### WHAT YOU HAVE TO DO
Turn every item below into a numbered list, one line per entry, leaving out the blank lines.

### Data entries
_ _ _ _ _

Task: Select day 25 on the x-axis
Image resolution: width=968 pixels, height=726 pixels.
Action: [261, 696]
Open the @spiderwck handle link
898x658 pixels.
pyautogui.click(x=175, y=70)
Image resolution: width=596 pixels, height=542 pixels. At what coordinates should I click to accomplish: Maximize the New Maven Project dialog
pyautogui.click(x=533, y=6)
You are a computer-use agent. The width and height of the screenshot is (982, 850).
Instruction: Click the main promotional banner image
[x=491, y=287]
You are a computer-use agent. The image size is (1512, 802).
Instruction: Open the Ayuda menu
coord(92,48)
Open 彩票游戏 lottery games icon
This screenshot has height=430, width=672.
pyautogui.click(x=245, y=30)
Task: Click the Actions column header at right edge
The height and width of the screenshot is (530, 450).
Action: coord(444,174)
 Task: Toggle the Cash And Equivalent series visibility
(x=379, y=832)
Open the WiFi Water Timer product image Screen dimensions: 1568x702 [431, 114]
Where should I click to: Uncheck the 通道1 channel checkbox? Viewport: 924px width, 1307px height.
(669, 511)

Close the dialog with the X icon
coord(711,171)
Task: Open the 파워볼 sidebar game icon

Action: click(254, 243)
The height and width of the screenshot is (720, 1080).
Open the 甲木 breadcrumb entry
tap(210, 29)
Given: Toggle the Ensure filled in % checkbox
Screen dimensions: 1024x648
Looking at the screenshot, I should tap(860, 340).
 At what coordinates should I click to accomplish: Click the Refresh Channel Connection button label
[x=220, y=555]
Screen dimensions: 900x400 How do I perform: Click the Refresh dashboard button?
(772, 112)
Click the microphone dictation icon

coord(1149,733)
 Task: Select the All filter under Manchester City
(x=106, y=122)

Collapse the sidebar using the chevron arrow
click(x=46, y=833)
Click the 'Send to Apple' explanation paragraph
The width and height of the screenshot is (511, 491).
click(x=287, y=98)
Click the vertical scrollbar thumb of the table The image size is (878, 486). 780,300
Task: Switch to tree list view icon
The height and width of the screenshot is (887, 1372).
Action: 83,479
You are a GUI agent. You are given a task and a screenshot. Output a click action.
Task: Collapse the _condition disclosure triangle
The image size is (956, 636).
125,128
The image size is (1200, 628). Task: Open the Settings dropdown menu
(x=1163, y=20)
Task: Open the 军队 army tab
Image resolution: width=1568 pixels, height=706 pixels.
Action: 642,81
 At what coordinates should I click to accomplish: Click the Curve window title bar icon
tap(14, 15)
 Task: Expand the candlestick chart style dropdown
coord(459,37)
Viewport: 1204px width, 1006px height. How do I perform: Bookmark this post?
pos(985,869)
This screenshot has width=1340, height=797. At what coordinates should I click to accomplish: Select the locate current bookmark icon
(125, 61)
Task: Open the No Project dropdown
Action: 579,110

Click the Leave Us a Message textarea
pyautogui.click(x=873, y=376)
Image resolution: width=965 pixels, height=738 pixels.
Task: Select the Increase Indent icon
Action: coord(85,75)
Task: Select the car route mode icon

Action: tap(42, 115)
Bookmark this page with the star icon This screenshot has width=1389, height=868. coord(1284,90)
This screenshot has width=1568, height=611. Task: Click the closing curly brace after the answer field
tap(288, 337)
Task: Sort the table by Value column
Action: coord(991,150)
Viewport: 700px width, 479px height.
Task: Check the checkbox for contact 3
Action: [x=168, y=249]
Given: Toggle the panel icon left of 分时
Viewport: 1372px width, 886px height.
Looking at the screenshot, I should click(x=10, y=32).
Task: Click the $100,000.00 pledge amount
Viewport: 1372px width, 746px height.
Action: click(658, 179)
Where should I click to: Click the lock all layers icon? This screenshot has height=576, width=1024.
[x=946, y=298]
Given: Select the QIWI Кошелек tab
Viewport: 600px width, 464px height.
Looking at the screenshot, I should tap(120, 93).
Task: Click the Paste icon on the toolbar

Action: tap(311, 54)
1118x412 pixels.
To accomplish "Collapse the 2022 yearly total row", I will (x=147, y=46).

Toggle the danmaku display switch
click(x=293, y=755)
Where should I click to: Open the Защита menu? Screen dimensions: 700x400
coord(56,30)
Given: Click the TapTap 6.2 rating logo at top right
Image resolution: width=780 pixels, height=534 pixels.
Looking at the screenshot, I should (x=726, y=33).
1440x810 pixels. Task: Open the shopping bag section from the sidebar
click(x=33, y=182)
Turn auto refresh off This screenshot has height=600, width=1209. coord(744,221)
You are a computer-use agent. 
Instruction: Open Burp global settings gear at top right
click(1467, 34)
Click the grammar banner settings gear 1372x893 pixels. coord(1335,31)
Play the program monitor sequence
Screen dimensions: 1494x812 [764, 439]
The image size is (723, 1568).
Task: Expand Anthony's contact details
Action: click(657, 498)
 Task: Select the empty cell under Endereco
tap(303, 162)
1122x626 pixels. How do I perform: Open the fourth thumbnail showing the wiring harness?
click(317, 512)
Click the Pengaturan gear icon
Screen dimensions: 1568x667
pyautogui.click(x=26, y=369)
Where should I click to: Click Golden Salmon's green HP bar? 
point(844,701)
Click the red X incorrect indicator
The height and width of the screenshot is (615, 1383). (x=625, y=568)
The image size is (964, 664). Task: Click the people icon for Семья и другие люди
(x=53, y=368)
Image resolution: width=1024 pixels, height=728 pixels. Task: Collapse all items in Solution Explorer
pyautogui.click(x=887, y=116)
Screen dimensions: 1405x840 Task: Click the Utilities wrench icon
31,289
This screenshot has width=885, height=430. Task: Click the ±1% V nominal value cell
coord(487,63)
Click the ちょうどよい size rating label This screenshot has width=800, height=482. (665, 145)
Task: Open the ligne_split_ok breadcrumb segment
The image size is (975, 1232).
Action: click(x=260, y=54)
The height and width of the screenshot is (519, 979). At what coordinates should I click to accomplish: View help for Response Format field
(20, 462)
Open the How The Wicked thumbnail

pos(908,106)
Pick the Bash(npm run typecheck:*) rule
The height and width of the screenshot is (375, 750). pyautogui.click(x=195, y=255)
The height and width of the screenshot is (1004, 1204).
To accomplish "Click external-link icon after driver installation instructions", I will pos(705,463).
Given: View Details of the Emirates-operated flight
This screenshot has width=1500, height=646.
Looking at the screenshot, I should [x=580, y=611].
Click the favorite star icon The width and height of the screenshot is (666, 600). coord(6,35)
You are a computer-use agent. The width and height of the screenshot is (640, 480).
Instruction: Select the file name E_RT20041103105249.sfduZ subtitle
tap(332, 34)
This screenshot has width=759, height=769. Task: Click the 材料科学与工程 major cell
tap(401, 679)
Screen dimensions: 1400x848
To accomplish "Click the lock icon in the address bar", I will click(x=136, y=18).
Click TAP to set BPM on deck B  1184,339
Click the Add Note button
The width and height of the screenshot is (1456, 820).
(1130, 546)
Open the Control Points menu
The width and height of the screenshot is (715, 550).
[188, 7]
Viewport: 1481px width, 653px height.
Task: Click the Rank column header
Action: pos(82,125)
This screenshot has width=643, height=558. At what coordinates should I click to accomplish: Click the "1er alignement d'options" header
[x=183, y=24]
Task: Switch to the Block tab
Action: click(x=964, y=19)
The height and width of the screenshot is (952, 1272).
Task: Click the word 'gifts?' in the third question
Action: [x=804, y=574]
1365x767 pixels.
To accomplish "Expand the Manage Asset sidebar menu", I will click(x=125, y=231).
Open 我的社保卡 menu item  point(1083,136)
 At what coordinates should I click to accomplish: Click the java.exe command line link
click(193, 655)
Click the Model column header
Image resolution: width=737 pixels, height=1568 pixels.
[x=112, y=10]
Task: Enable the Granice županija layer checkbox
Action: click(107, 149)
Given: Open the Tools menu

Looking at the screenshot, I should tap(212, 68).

_ _ _ _ _

### TASK RESPONSE
1. Task: Select day 25 on the x-axis
2. Image resolution: width=968 pixels, height=726 pixels.
3. Action: [261, 696]
4. Open the @spiderwck handle link
5. 898x658 pixels.
6. pyautogui.click(x=175, y=70)
7. Image resolution: width=596 pixels, height=542 pixels. At what coordinates should I click to accomplish: Maximize the New Maven Project dialog
8. pyautogui.click(x=533, y=6)
9. You are a computer-use agent. The width and height of the screenshot is (982, 850).
10. Instruction: Click the main promotional banner image
11. [x=491, y=287]
12. You are a computer-use agent. The image size is (1512, 802).
13. Instruction: Open the Ayuda menu
14. coord(92,48)
15. Open 彩票游戏 lottery games icon
16. This screenshot has height=430, width=672.
17. pyautogui.click(x=245, y=30)
18. Task: Click the Actions column header at right edge
19. The height and width of the screenshot is (530, 450).
20. Action: coord(444,174)
21.  Task: Toggle the Cash And Equivalent series visibility
22. (x=379, y=832)
23. Open the WiFi Water Timer product image Screen dimensions: 1568x702 [431, 114]
24. Where should I click to: Uncheck the 通道1 channel checkbox? Viewport: 924px width, 1307px height.
25. (669, 511)
26. Close the dialog with the X icon
27. coord(711,171)
28. Task: Open the 파워볼 sidebar game icon
29. Action: click(254, 243)
30. The height and width of the screenshot is (720, 1080).
31. Open the 甲木 breadcrumb entry
32. tap(210, 29)
33. Given: Toggle the Ensure filled in % checkbox
34. Screen dimensions: 1024x648
35. Looking at the screenshot, I should tap(860, 340).
36.  At what coordinates should I click to accomplish: Click the Refresh Channel Connection button label
37. [x=220, y=555]
38. Screen dimensions: 900x400 How do I perform: Click the Refresh dashboard button?
39. (772, 112)
40. Click the microphone dictation icon
41. coord(1149,733)
42.  Task: Select the All filter under Manchester City
43. (x=106, y=122)
44. Collapse the sidebar using the chevron arrow
45. click(x=46, y=833)
46. Click the 'Send to Apple' explanation paragraph
47. The width and height of the screenshot is (511, 491).
48. click(x=287, y=98)
49. Click the vertical scrollbar thumb of the table The image size is (878, 486). 780,300
50. Task: Switch to tree list view icon
51. The height and width of the screenshot is (887, 1372).
52. Action: 83,479
53. You are a GUI agent. You are given a task and a screenshot. Output a click action.
54. Task: Collapse the _condition disclosure triangle
55. The image size is (956, 636).
56. 125,128
57. The image size is (1200, 628). Task: Open the Settings dropdown menu
58. (x=1163, y=20)
59. Task: Open the 军队 army tab
60. Image resolution: width=1568 pixels, height=706 pixels.
61. Action: 642,81
62.  At what coordinates should I click to accomplish: Click the Curve window title bar icon
63. tap(14, 15)
64.  Task: Expand the candlestick chart style dropdown
65. coord(459,37)
66. Viewport: 1204px width, 1006px height. How do I perform: Bookmark this post?
67. pos(985,869)
68. This screenshot has width=1340, height=797. At what coordinates should I click to accomplish: Select the locate current bookmark icon
69. (125, 61)
70. Task: Open the No Project dropdown
71. Action: 579,110
72. Click the Leave Us a Message textarea
73. pyautogui.click(x=873, y=376)
74. Image resolution: width=965 pixels, height=738 pixels.
75. Task: Select the Increase Indent icon
76. Action: coord(85,75)
77. Task: Select the car route mode icon
78. Action: tap(42, 115)
79. Bookmark this page with the star icon This screenshot has width=1389, height=868. coord(1284,90)
80. This screenshot has width=1568, height=611. Task: Click the closing curly brace after the answer field
81. tap(288, 337)
82. Task: Sort the table by Value column
83. Action: coord(991,150)
84. Viewport: 700px width, 479px height.
85. Task: Check the checkbox for contact 3
86. Action: [x=168, y=249]
87. Given: Toggle the panel icon left of 分时
88. Viewport: 1372px width, 886px height.
89. Looking at the screenshot, I should click(x=10, y=32).
90. Task: Click the $100,000.00 pledge amount
91. Viewport: 1372px width, 746px height.
92. Action: click(658, 179)
93. Where should I click to: Click the lock all layers icon? This screenshot has height=576, width=1024.
94. [x=946, y=298]
95. Given: Select the QIWI Кошелек tab
96. Viewport: 600px width, 464px height.
97. Looking at the screenshot, I should tap(120, 93).
98. Task: Click the Paste icon on the toolbar
99. Action: tap(311, 54)
100. 1118x412 pixels.
101. To accomplish "Collapse the 2022 yearly total row", I will (x=147, y=46).
102. Toggle the danmaku display switch
103. click(x=293, y=755)
104. Where should I click to: Open the Защита menu? Screen dimensions: 700x400
105. coord(56,30)
106. Given: Click the TapTap 6.2 rating logo at top right
107. Image resolution: width=780 pixels, height=534 pixels.
108. Looking at the screenshot, I should (x=726, y=33).
109. 1440x810 pixels. Task: Open the shopping bag section from the sidebar
110. click(x=33, y=182)
111. Turn auto refresh off This screenshot has height=600, width=1209. coord(744,221)
112. You are a computer-use agent. 
113. Instruction: Open Burp global settings gear at top right
114. click(1467, 34)
115. Click the grammar banner settings gear 1372x893 pixels. coord(1335,31)
116. Play the program monitor sequence
117. Screen dimensions: 1494x812 [764, 439]
118. The image size is (723, 1568).
119. Task: Expand Anthony's contact details
120. Action: click(657, 498)
121.  Task: Select the empty cell under Endereco
122. tap(303, 162)
123. 1122x626 pixels. How do I perform: Open the fourth thumbnail showing the wiring harness?
124. click(317, 512)
125. Click the Pengaturan gear icon
126. Screen dimensions: 1568x667
127. pyautogui.click(x=26, y=369)
128. Where should I click to: Click Golden Salmon's green HP bar? 
129. point(844,701)
130. Click the red X incorrect indicator
131. The height and width of the screenshot is (615, 1383). (x=625, y=568)
132. The image size is (964, 664). Task: Click the people icon for Семья и другие люди
133. (x=53, y=368)
134. Image resolution: width=1024 pixels, height=728 pixels. Task: Collapse all items in Solution Explorer
135. pyautogui.click(x=887, y=116)
136. Screen dimensions: 1405x840 Task: Click the Utilities wrench icon
137. 31,289
138. This screenshot has width=885, height=430. Task: Click the ±1% V nominal value cell
139. coord(487,63)
140. Click the ちょうどよい size rating label This screenshot has width=800, height=482. (665, 145)
141. Task: Open the ligne_split_ok breadcrumb segment
142. The image size is (975, 1232).
143. Action: click(x=260, y=54)
144. The height and width of the screenshot is (519, 979). At what coordinates should I click to accomplish: View help for Response Format field
145. (20, 462)
146. Open the How The Wicked thumbnail
147. pos(908,106)
148. Pick the Bash(npm run typecheck:*) rule
149. The height and width of the screenshot is (375, 750). pyautogui.click(x=195, y=255)
150. The height and width of the screenshot is (1004, 1204).
151. To accomplish "Click external-link icon after driver installation instructions", I will pos(705,463).
152. Given: View Details of the Emirates-operated flight
153. This screenshot has width=1500, height=646.
154. Looking at the screenshot, I should [x=580, y=611].
155. Click the favorite star icon The width and height of the screenshot is (666, 600). coord(6,35)
156. You are a computer-use agent. The width and height of the screenshot is (640, 480).
157. Instruction: Select the file name E_RT20041103105249.sfduZ subtitle
158. tap(332, 34)
159. This screenshot has width=759, height=769. Task: Click the 材料科学与工程 major cell
160. tap(401, 679)
161. Screen dimensions: 1400x848
162. To accomplish "Click the lock icon in the address bar", I will click(x=136, y=18).
163. Click TAP to set BPM on deck B  1184,339
164. Click the Add Note button
165. The width and height of the screenshot is (1456, 820).
166. (1130, 546)
167. Open the Control Points menu
168. The width and height of the screenshot is (715, 550).
169. [188, 7]
170. Viewport: 1481px width, 653px height.
171. Task: Click the Rank column header
172. Action: pos(82,125)
173. This screenshot has width=643, height=558. At what coordinates should I click to accomplish: Click the "1er alignement d'options" header
174. [x=183, y=24]
175. Task: Switch to the Block tab
176. Action: click(x=964, y=19)
177. The height and width of the screenshot is (952, 1272).
178. Task: Click the word 'gifts?' in the third question
179. Action: [x=804, y=574]
180. 1365x767 pixels.
181. To accomplish "Expand the Manage Asset sidebar menu", I will click(x=125, y=231).
182. Open 我的社保卡 menu item  point(1083,136)
183.  At what coordinates should I click to accomplish: Click the java.exe command line link
184. click(193, 655)
185. Click the Model column header
186. Image resolution: width=737 pixels, height=1568 pixels.
187. [x=112, y=10]
188. Task: Enable the Granice županija layer checkbox
189. Action: click(107, 149)
190. Given: Open the Tools menu
191. Looking at the screenshot, I should tap(212, 68).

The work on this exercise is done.